• _Supplied data_

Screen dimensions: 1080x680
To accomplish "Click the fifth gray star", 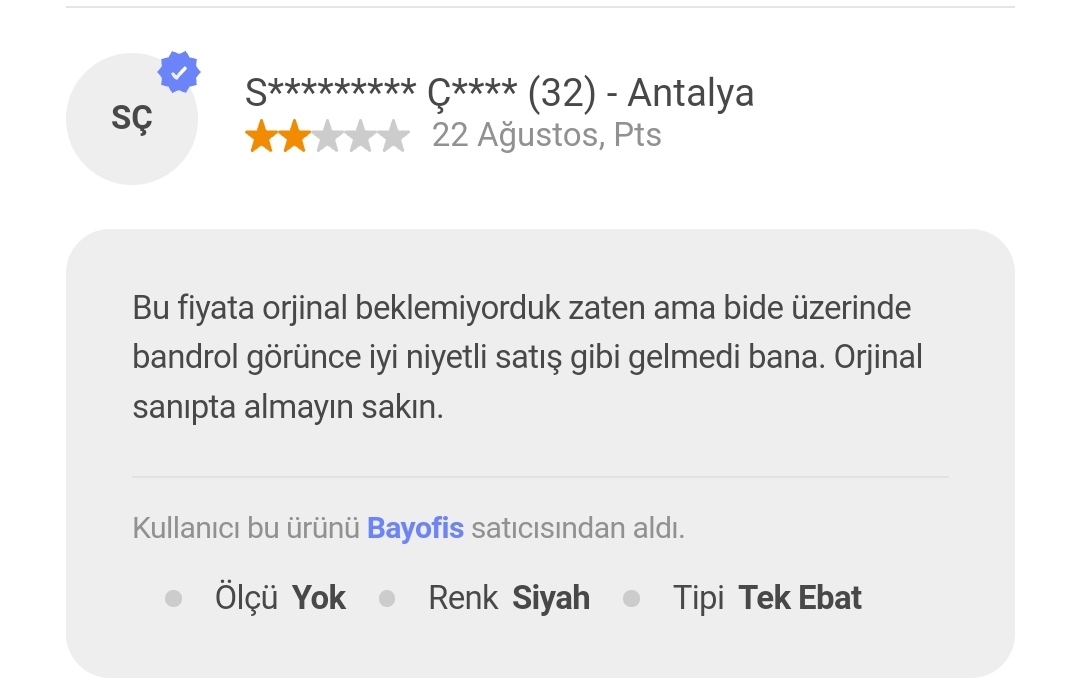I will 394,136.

--

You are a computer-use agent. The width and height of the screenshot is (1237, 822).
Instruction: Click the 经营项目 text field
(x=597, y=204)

---

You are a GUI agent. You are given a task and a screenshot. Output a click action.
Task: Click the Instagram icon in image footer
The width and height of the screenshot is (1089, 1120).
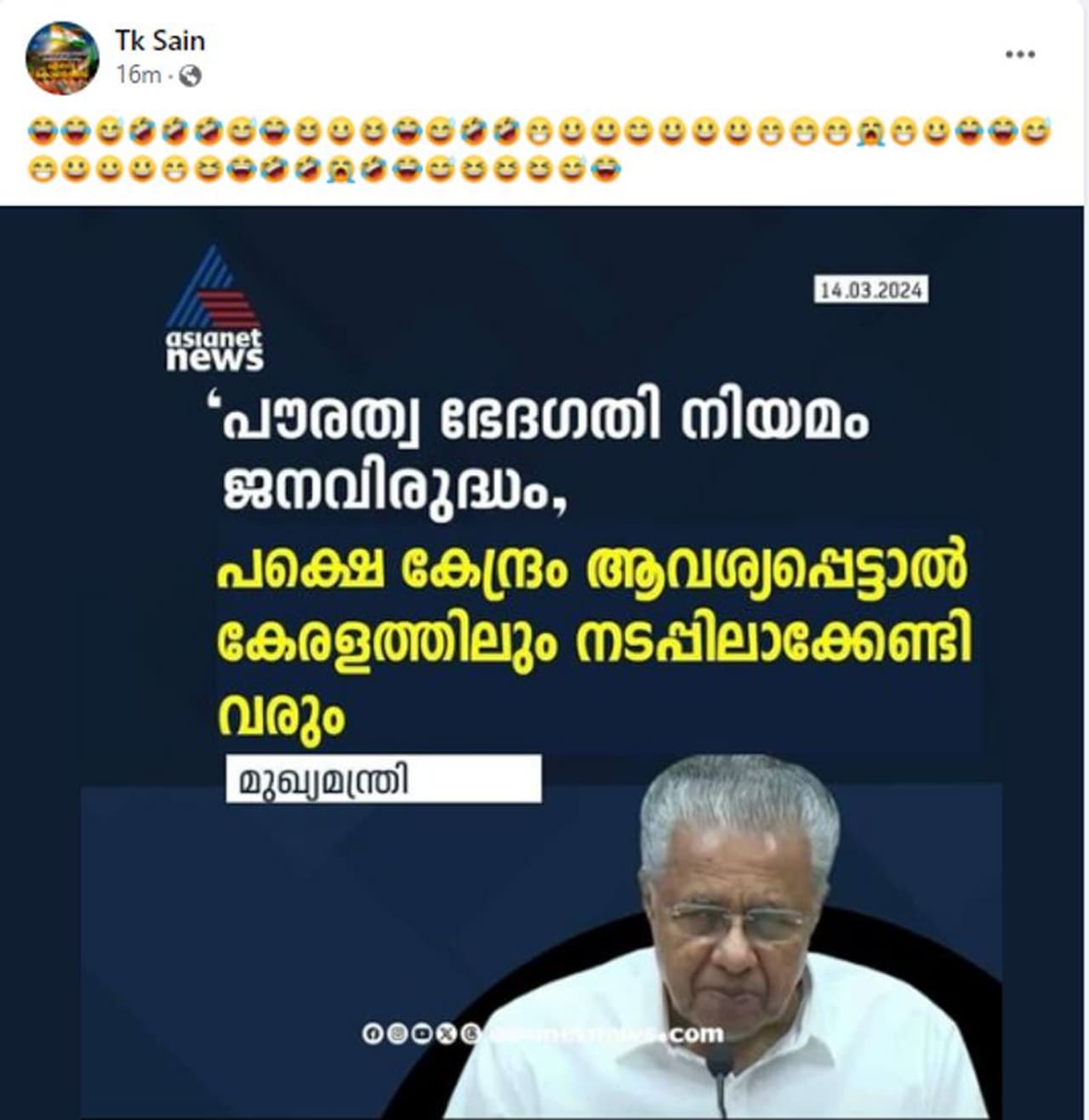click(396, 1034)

• _Work instructions_
Only the number is needed here: how many lines in the data contain "agent"?

• _Worked solution_
2